Therefore, based on previous studies, this research proposes using ResNet-101 with a combination of color space and augmentation for classifying corn stalks. In the process of classifying corn stalks using the ResNet-101 CNN, several key steps are involved. First, images of corn stalks are collected and pre-processed to improve image quality, including contrast adjustment, noise removal, and cropping to focus on the stalk. Next, the processed images are fed into the ResNet-101 model for feature extraction. Through multiple convolutional layers and residual blocks, the model learns visual patterns from the training data and uses these patterns to predict the category of the stalk, whether it is healthy or not. One of the challenges in applying this combination method is the need for a large and high-quality dataset. The deep ResNet-101 model requires diverse data to learn effectively and produce accurate predictions. Therefore, this research also involves an augmentation process to enhance the dataset. By using ResNet-101 for the color space augmentation, it is expected to produce a corn stalk classification model that has high accuracy in recognizing the health conditions of the plants. The speed and accuracy of detecting these issues are crucial for taking prompt preventive actions, thereby minimizing potential losses due to diseases or damage to the stalks.
This research focuses on classifying diseases in corn stalks using digital images. One of the key elements of data mining is classification. Data mining is the process of using mathematical techniques, artificial intelligence, statistics, and machine learning to extract, identify, and analyze different types of data in order to find patterns within them [11, 12]. Knowledge discovery from databases is another name for data mining. Data mining can be classified into a number of categories based on its functions, including description, prediction, estimation, classification, clustering, and association [13]. In this research, the classification of digital images involves three main stages, starting with dataset collection, followed by the training process, and finally, the evaluation process to determine how well the trained model performs.

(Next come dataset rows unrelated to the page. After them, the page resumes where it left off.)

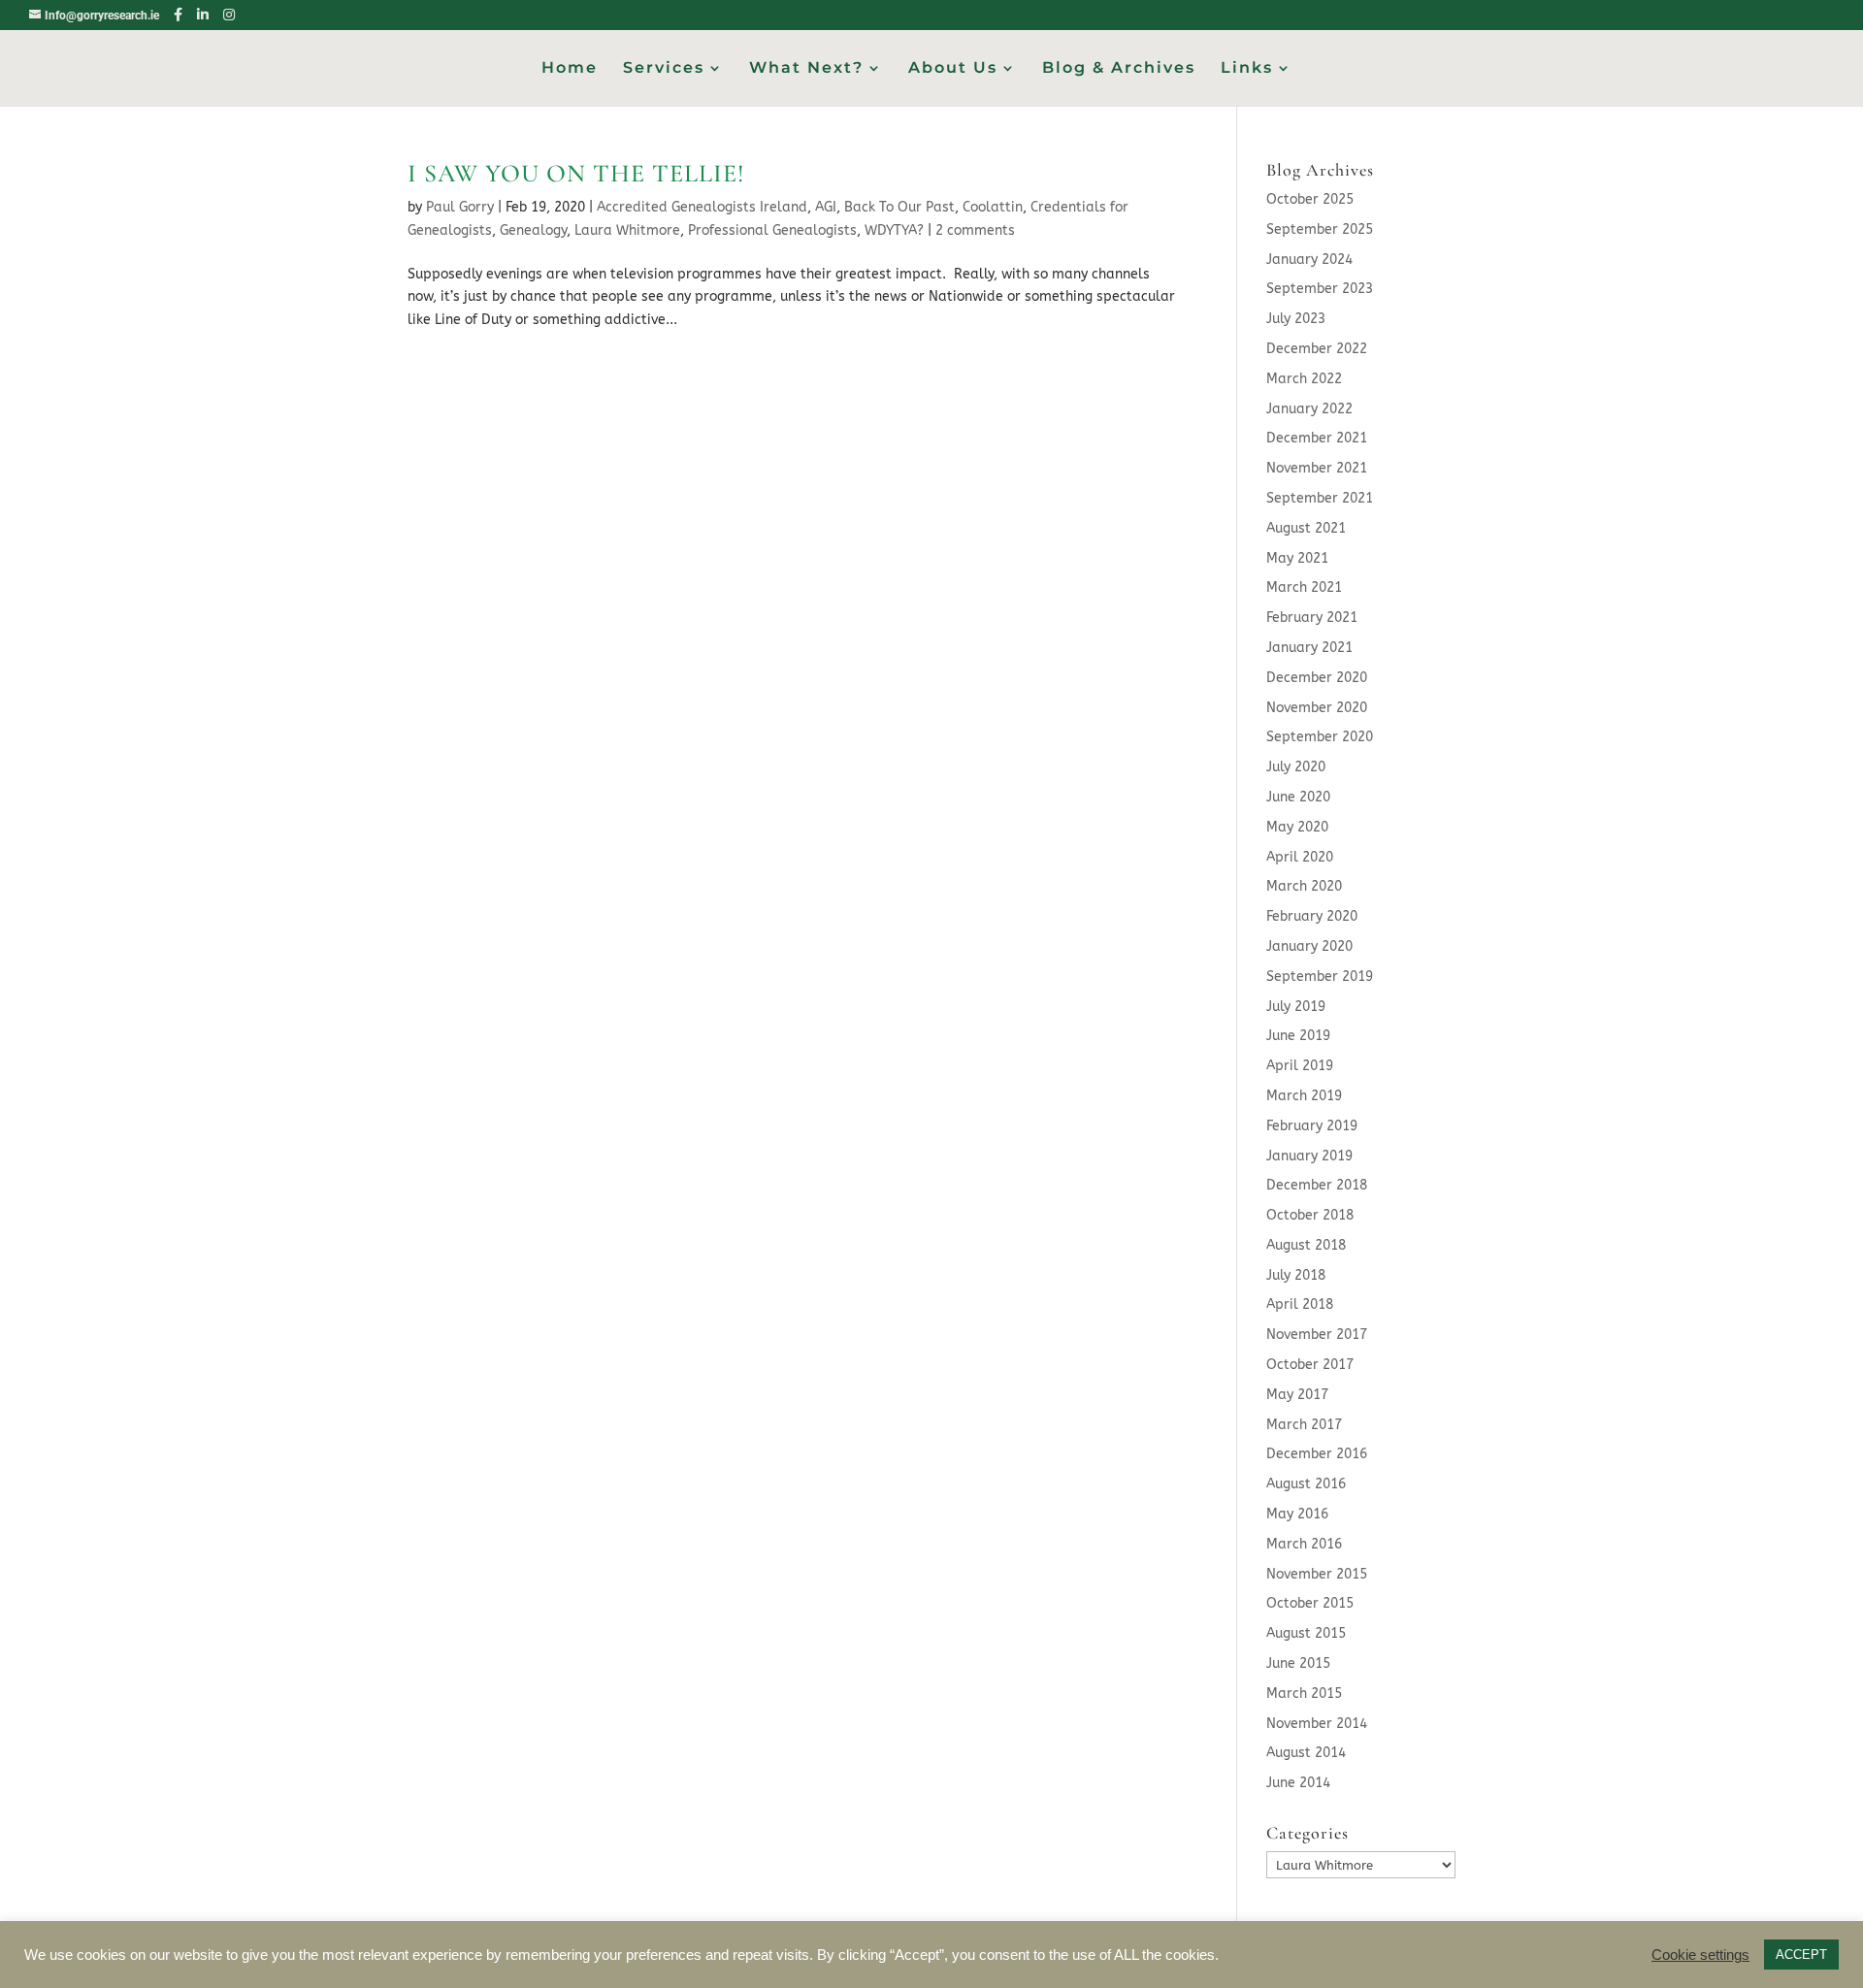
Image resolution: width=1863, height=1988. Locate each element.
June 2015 (1298, 1663)
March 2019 (1304, 1096)
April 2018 (1299, 1304)
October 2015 (1310, 1603)
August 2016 (1306, 1484)
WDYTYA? (894, 230)
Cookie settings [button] (1700, 1955)
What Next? (806, 69)
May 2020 (1297, 827)
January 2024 (1309, 259)
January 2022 (1309, 409)
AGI (825, 207)
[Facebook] (178, 14)
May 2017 (1297, 1394)
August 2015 (1306, 1633)
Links (1247, 69)
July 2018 (1295, 1275)
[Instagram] (229, 14)
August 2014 (1306, 1752)
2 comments (975, 230)
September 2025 (1319, 229)
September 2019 (1319, 976)
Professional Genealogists (772, 230)
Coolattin (993, 207)
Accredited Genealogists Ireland (702, 207)
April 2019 (1299, 1066)
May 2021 (1297, 558)
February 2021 (1311, 617)
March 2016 (1304, 1544)
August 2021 (1306, 528)
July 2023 (1295, 318)
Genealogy (533, 230)
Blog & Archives (1118, 69)
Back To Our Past (899, 207)
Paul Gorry (460, 207)
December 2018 (1316, 1185)
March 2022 (1304, 379)
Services (663, 69)
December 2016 (1316, 1454)
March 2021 (1304, 587)
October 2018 (1310, 1215)
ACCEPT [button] (1801, 1954)
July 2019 (1295, 1006)
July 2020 (1295, 767)
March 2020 (1304, 886)
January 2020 (1309, 946)
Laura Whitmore (627, 230)
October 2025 (1310, 199)
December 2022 (1316, 349)
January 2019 (1309, 1156)
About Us (952, 69)
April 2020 (1299, 857)
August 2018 (1306, 1245)
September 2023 (1319, 288)
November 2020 (1316, 708)
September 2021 (1319, 498)
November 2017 (1316, 1334)
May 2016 (1297, 1514)
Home (569, 69)
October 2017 (1310, 1364)
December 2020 (1316, 677)
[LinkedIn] (203, 14)
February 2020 (1311, 916)
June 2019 (1298, 1035)
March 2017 (1304, 1425)
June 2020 (1298, 797)
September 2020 (1319, 737)
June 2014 (1298, 1783)
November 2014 (1316, 1723)
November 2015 (1316, 1574)
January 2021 (1309, 647)
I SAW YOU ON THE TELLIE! (576, 173)
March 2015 (1304, 1693)
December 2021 (1316, 438)
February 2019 (1311, 1126)
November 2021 (1316, 468)
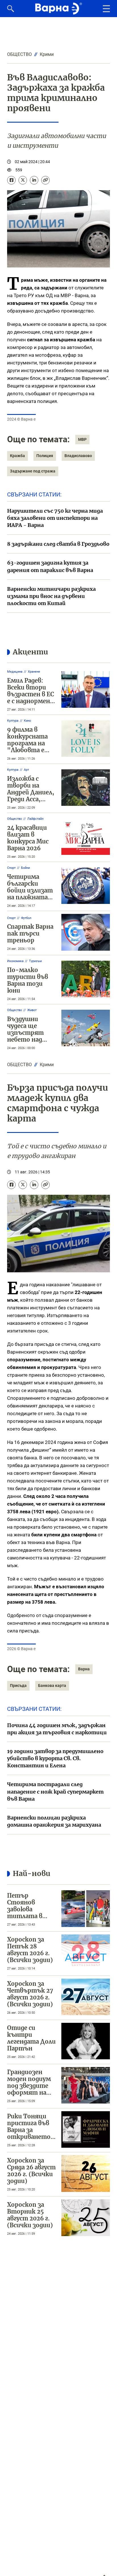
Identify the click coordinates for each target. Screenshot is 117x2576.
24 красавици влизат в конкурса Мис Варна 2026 (28, 838)
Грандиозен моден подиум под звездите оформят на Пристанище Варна (29, 2089)
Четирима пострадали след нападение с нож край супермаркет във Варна (55, 1791)
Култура (12, 721)
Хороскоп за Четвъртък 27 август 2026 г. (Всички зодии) (30, 1994)
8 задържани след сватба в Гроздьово (58, 544)
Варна (84, 1669)
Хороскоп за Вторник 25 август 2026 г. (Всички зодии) (30, 2215)
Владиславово (78, 455)
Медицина (14, 672)
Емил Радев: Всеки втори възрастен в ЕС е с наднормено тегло (30, 694)
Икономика (15, 961)
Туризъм (35, 961)
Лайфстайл (35, 819)
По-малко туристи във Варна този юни (27, 980)
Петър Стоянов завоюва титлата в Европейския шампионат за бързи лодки (30, 1916)
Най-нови (31, 1873)
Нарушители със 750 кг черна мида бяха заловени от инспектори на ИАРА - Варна (55, 518)
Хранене (34, 672)
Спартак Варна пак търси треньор (30, 933)
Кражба (17, 455)
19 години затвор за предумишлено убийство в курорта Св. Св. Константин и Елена (55, 1758)
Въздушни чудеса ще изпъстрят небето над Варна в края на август (30, 1036)
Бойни (25, 868)
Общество (19, 54)
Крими (47, 54)
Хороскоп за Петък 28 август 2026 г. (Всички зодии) (30, 1950)
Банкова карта (52, 1685)
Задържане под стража (32, 471)
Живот (32, 1010)
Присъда (18, 1685)
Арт (26, 770)
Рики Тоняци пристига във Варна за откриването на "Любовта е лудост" (30, 2133)
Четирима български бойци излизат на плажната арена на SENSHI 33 (30, 893)
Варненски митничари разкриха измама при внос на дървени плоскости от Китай (51, 596)
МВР (82, 439)
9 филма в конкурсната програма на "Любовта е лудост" (27, 743)
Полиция (44, 455)
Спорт (11, 868)
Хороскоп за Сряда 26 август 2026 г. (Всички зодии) (31, 2170)
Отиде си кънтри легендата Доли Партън (31, 2038)
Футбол (26, 918)
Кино (27, 721)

2.1 Color SpaceRGB (red, green, blue)
The RGB color space is a color system that uses three basic components: red, green, and blue, to produce a variety of other colors [14, 15]. Each color in this space is determined by the combination of intensities of the three components. By adjusting the intensity of each RGB component within a specific range, such as from 0 to 255 in an 8-bit representation, different colors can be created. For example, the color white is produced with full intensity from all three components (255, 255, 255), while the color black is produced with zero intensity (0, 0, 0) [16].
In digital image classification, the RGB color space is often used due to its ability to represent colors in a way that closely aligns with human perception. Each digital image typically consists of three primary colors: red, green, and blue, each containing information about the intensity of the color for each pixel. The classification process utilizes this information to identify and categorize objects or patterns present in the image. Thus, by using the RGB color space, classification algorithms can analyze color features from the images to assist in the identification process. For example, in the research, the classification model is trained to recognize specific color characteristics that distinguish between several categories. The RGB color space provides a strong foundation for feature extraction and image analysis due to its ability to capture and store detailed color information, which is crucial for achieving high classification accuracy. In Figure 1, this is an image of a corn stalk in RGB color space.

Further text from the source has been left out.